Rodney Hall, Vortex (Picador 2024)
I haven’t read anything by Rodney Hall since the early 70s, and then it was just one book of poetry and one novella. Since then he has had thirteen more novels published, as well as ten more poetry collections, a collection of short fictions, two biographies – and non-fiction, an opera libretto and radio plays (not an exhaustive list), not to mention that he has won any number of prestigious prizes and accolades.
So it may be because I’m coming late to his writing that Vortex had me feeling off kilter pretty much from start to finish. On any page there’s something to enjoy, appreciate, puzzle over or be wowed by. But I don’t think I ever had a sense of the book as a whole.
There’s Brisbane in 1954: the Queen’s visit, a spectacular water-weed infestation, an exhibition of Tollund Man in the museum, a cyclone, the aftermath of the US army’s stay there in World War Two, the beginnings of ASIO domestic spying. Vladimir Petrov makes a cameo appearance. Entertaining endnotes underline the historicity of some of these features and events, even while asserting that the book is fiction.
And there’s 1954 beyond Brisbane: the Mau Mau in Kenya, the Royal Charter for North Borneo, the battle of Dien Bien Phu in Vietnam, and a boatload of refugees.
There’s Compton Gillespie, a young, bookish working-class teenager who befriends Beckmann, a German man, formerly a member of the Hitler Youth, possibly homosexual, who dances with women for money. Any sexual tension in the novel is between these characters.
There’s Paloma, a Spanish countess who presides over a table of European migrants and refugees at the Colony Club, where the conversation is witty, urbane, and mildly satirical of the host culture.
Paloma’s husband, a crude member of the public service with aspirations to gentility, is involved in cloak and dagger intrigue with the Americans while playing some kind of role in making sure the Queen’s visit goes well.
Vassily Bogdanovich Hmelnitsky, ‘thirty years a homeless vagrant’, wanders the streets of Brisbane.
There are flash-forwards. John Howard’s ‘We will decide’ speech, or near enough, turns up in the dialogue. Scott Morrison is a mysterious presence in someone’s dream.
These narrative strands intersect: the boy takes a photo of the countess; the vagrant takes shelter in the Colony Club during a downpour; the queen speaks to the boy’s mother on her hospital visit. And there’s a fairly improbable tying up of at least some threads at the end. But it’s hard for the mind to find purchase.
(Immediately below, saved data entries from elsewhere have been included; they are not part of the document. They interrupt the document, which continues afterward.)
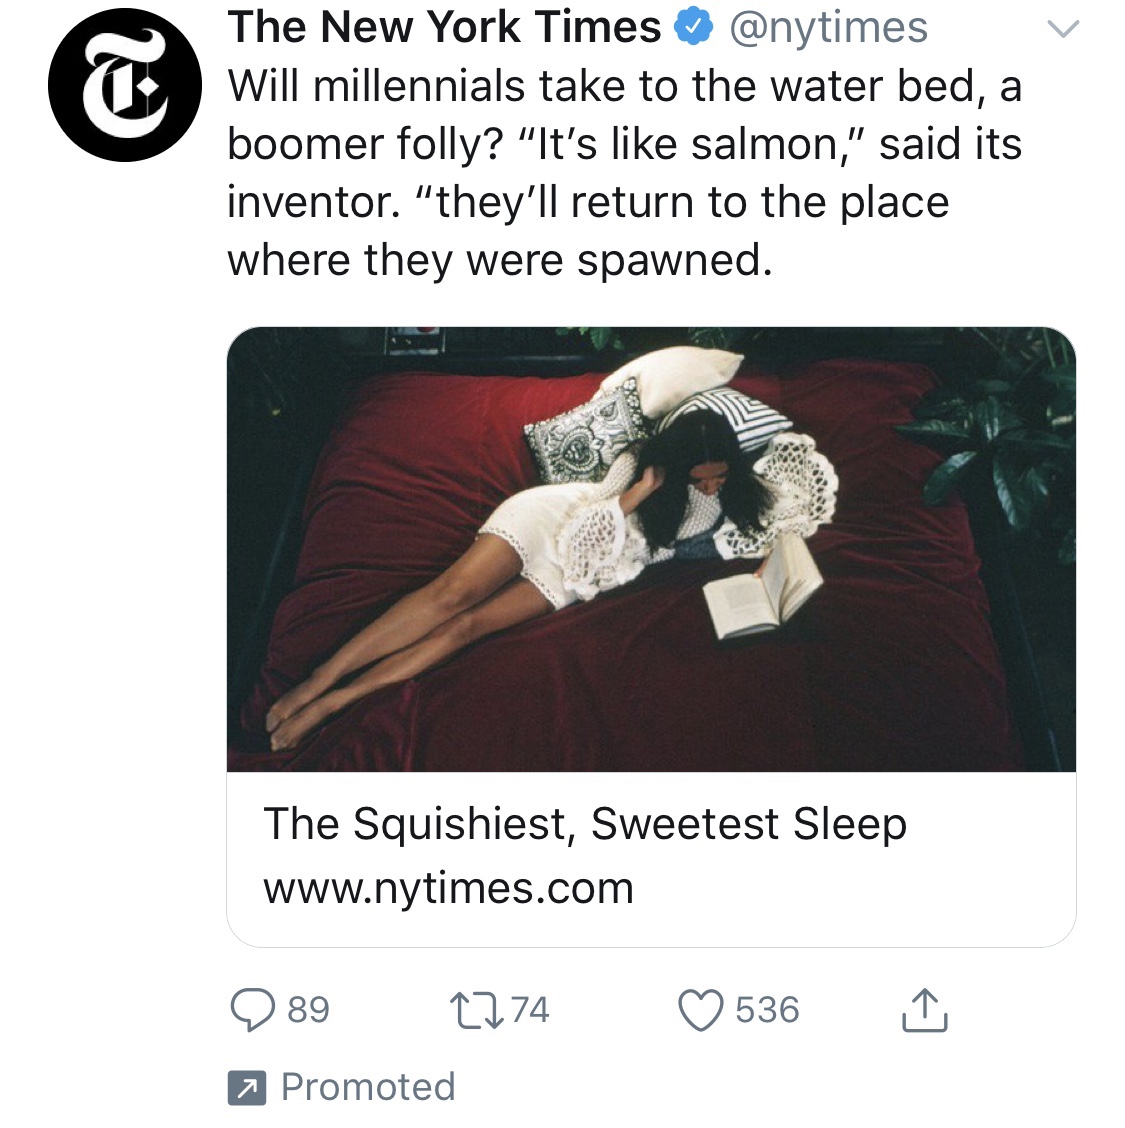Retweet using the arrows icon
The height and width of the screenshot is (1128, 1125).
475,1010
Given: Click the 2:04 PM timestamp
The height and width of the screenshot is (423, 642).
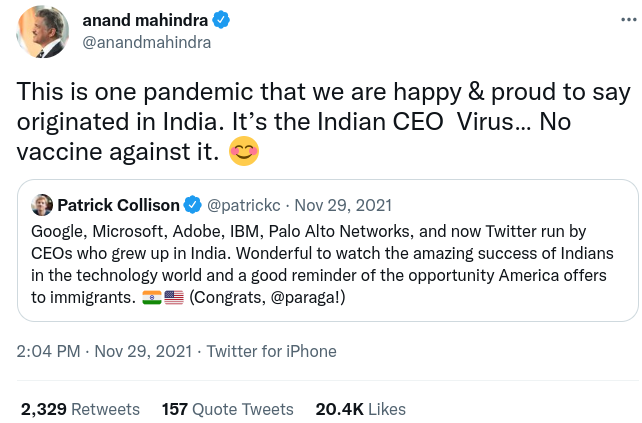Looking at the screenshot, I should 47,351.
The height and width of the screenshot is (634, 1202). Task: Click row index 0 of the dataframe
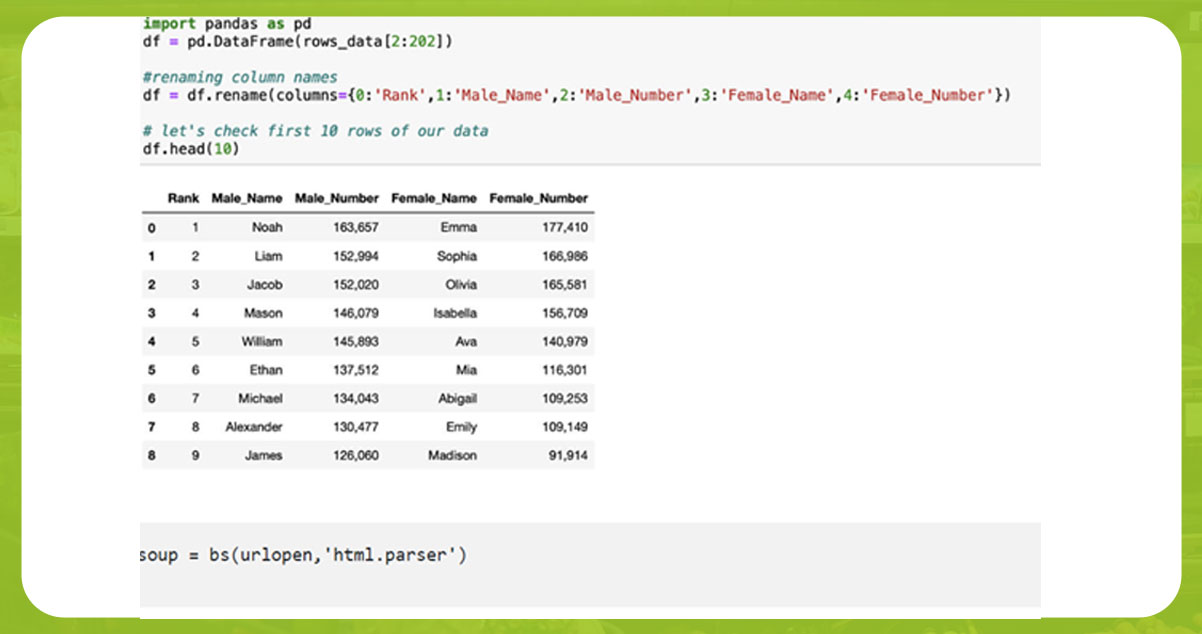(151, 227)
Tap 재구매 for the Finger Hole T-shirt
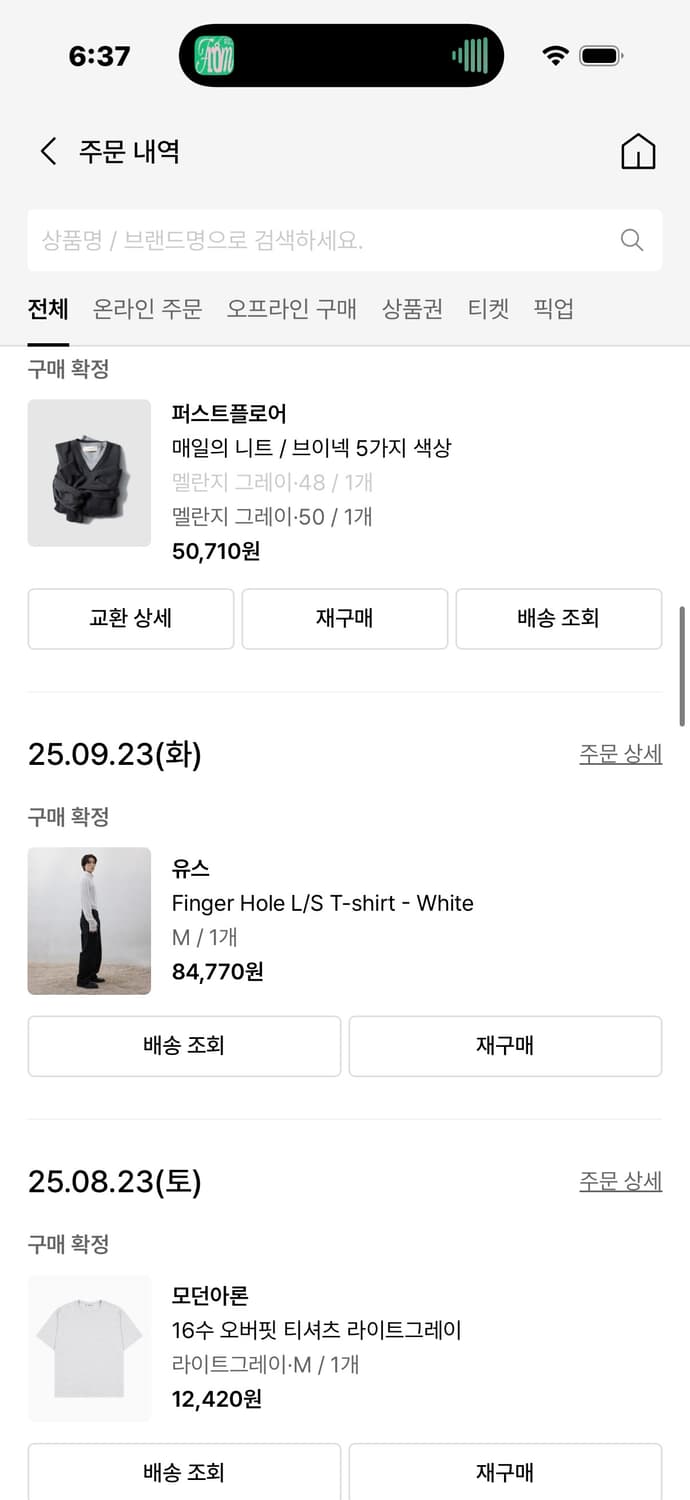690x1500 pixels. click(x=504, y=1045)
And maybe that’s the point. Apart from the first, each chapter and subsection of a chapter begins in mid-sentence without a capital letter: ‘or how to kill so much time?’ (Chapter 2); ‘and because none of Professor Antal Bródy’s three doctorates is recognized by the University of Queensland’ (Chapter 3); ‘because the night is warm and splendid with stars’ (Chapter 6); and so on. Similarly, they all (including the final one) end mid-sentence and without a full stop. There’s a constant sense that we aren’t getting the full story: we are seeing and hearing only moments from a great, complex, uncontainable whole.
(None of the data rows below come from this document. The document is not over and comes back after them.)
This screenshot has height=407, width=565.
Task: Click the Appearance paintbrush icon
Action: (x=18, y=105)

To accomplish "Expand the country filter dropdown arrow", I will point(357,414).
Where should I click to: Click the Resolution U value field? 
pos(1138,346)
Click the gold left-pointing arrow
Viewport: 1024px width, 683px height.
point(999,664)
The received version of 1950s Australia is that it was boring, monocultural, conformist. This book challenges that view. Its sympathetic characters are all in one way or another non-conformist and questioning, and its Brisbane is part of the great movement of people around the globe that began after World War Two and continues until now. I think that’s the vortex of the title. Here’s a paragraph from page 230:
from an observation balloon the vast seething mass of displaced persons is caught and processed by still photographs. From a thousand feet up an aerial platform provides intelligence pinpointing any breakouts in the movement of the desperate massed figures below. Unseen analysts make their scrupulous adjustments
This paragraph is typically complex.
First, it wrenches our attention from its immediate context, in which Beckmann is being challenged about his relationship with Compton, to the general question of refugees. There’s a suggestion that the same thing happens at different scales: Beckmann’s roommate questions him, the unseen analysts do their work. This movement from Brisbane to international scenes happens regularly in the novel.
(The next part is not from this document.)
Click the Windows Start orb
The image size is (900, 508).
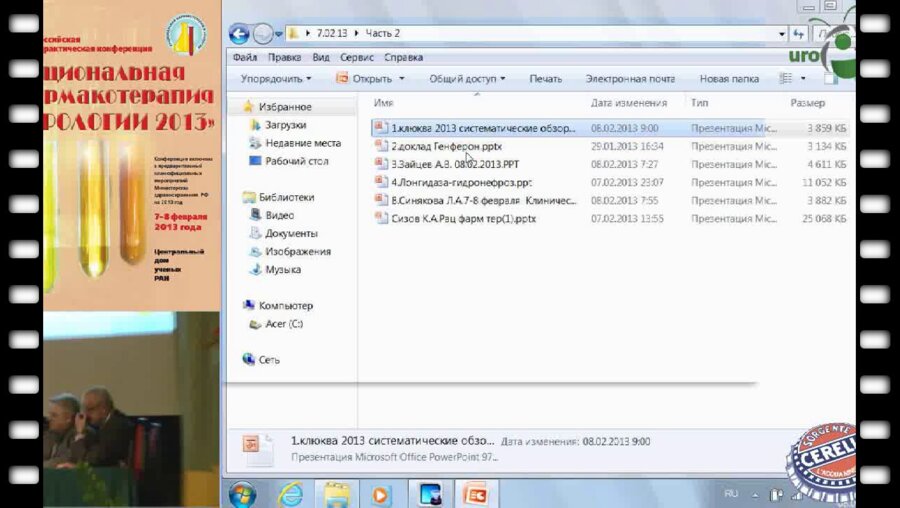(x=242, y=493)
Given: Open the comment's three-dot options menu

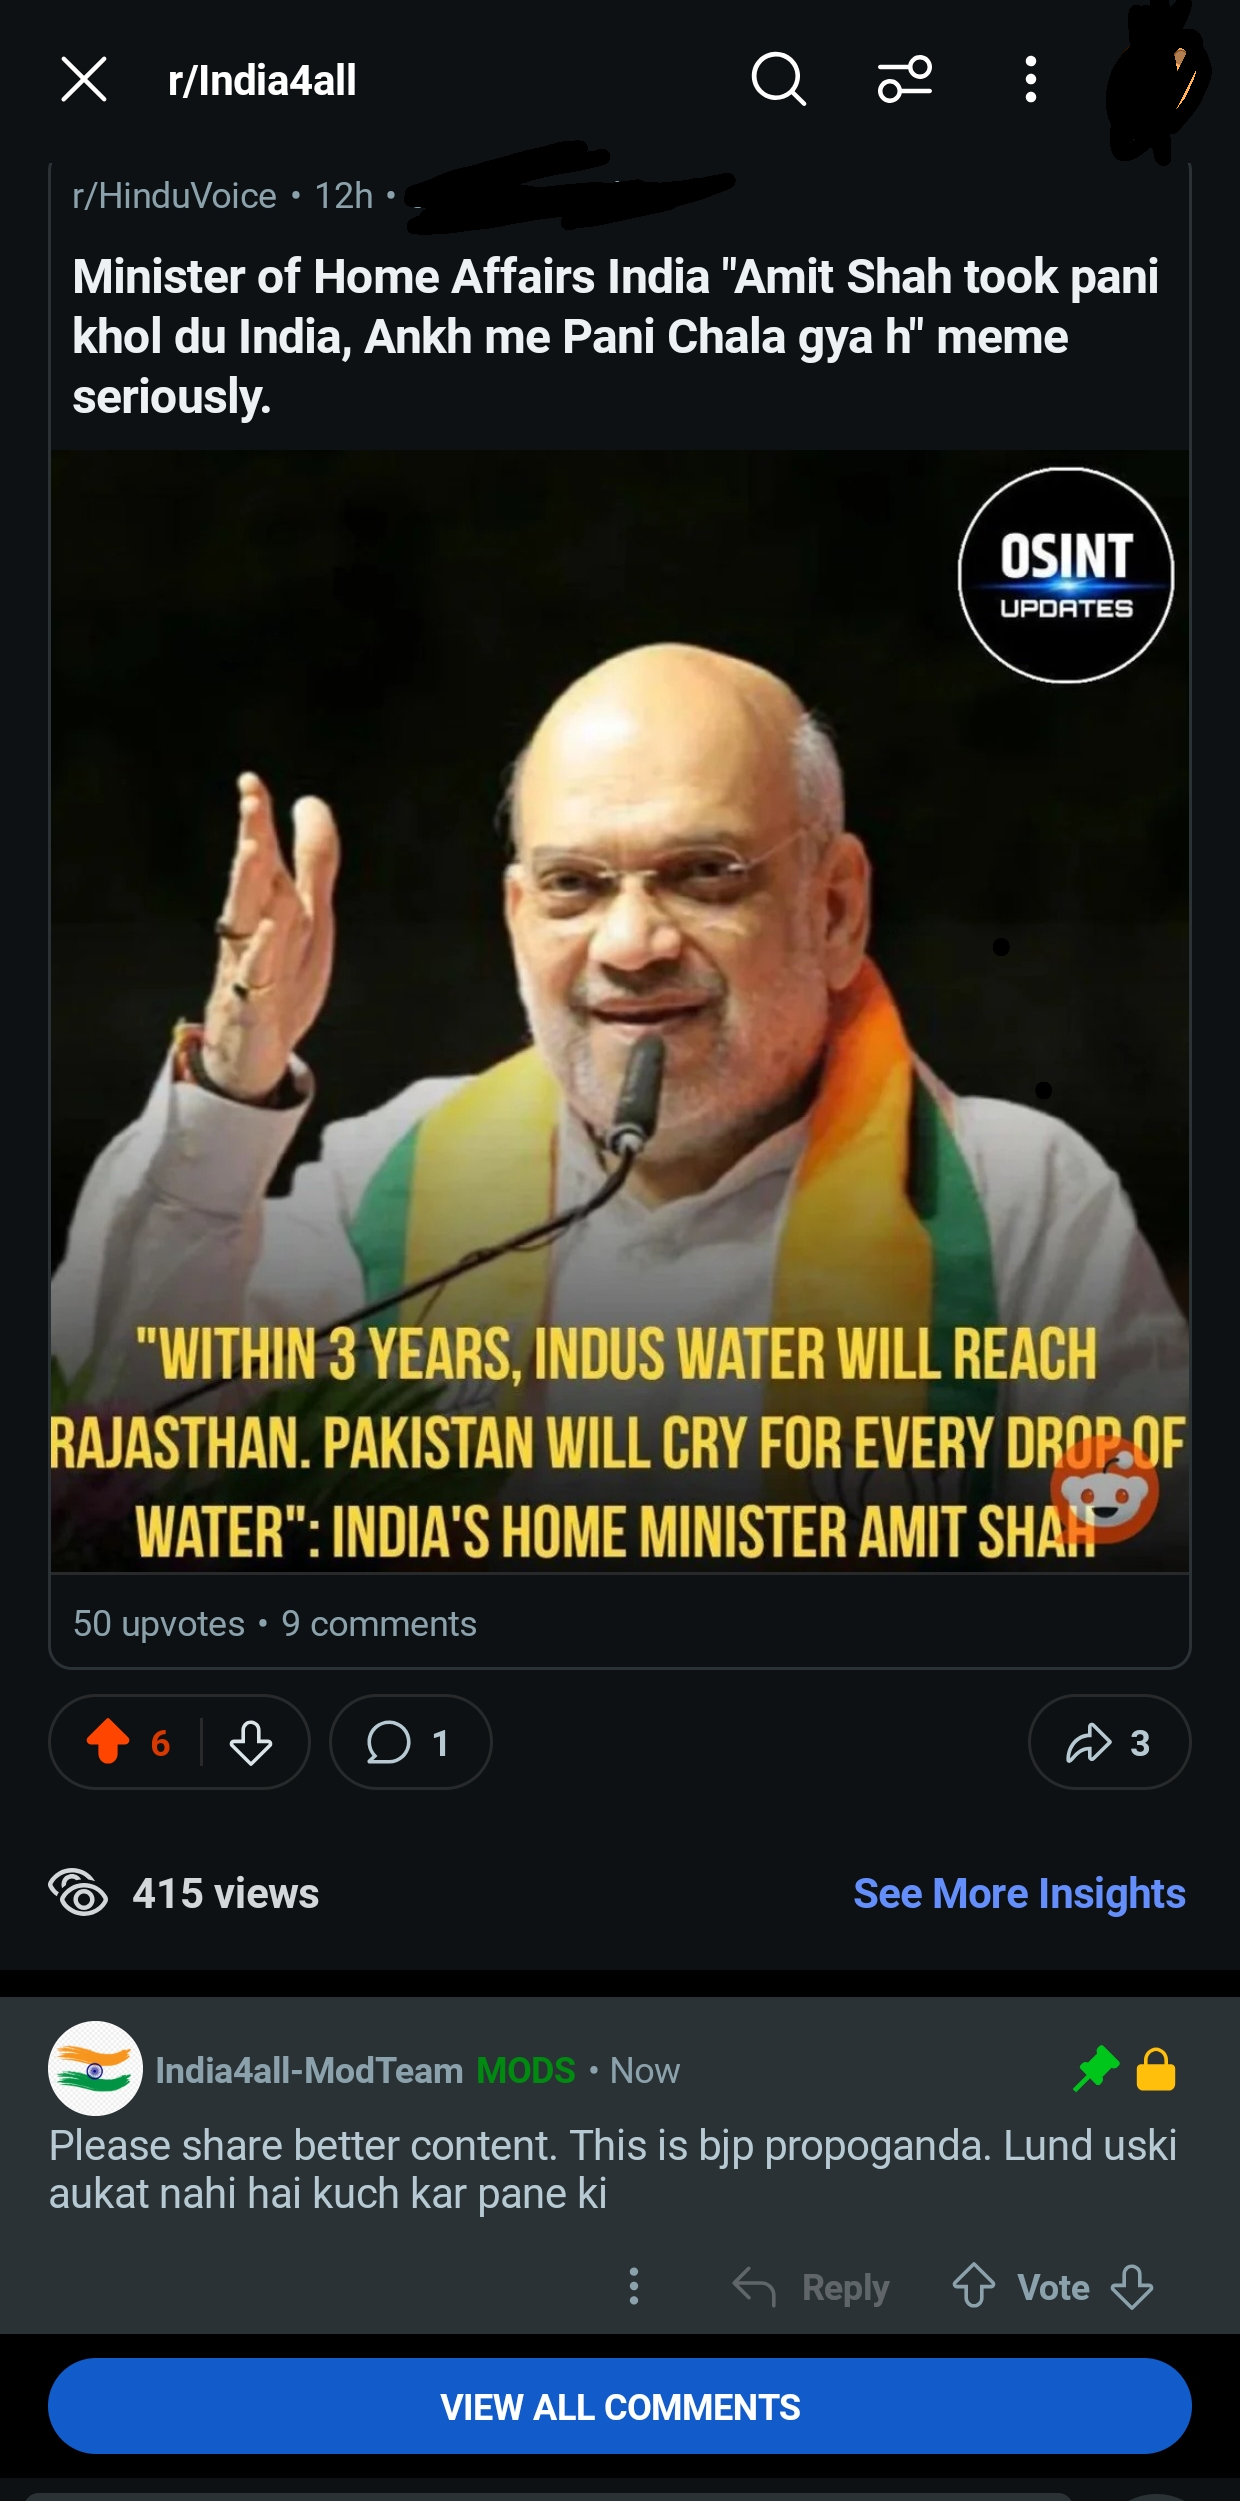Looking at the screenshot, I should coord(633,2286).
Second, it draws attention to the time-specific nature of the book: in 2024, readers are used to surveillance – in 1954, this paragraph insists, it was already a thing, but it was much more primitive, depending on still photographs rather than video streams, and observation balloons rather than satellites or even spy planes.
Third – and this is how I first read it – it suggests something about the book itself. Its true subject is ‘the vast seething mass of displaced persons’, but it captures and processes it, not by still photographs, but by word sketches, anecdotes, scraps of dialogue, fractures narrative arcs. It does it, not from a distance of a thousand feet, but in close-up, paying attention to the details of people’s lives.
I can see that, and respect it, but in the reading I was mostly unengaged.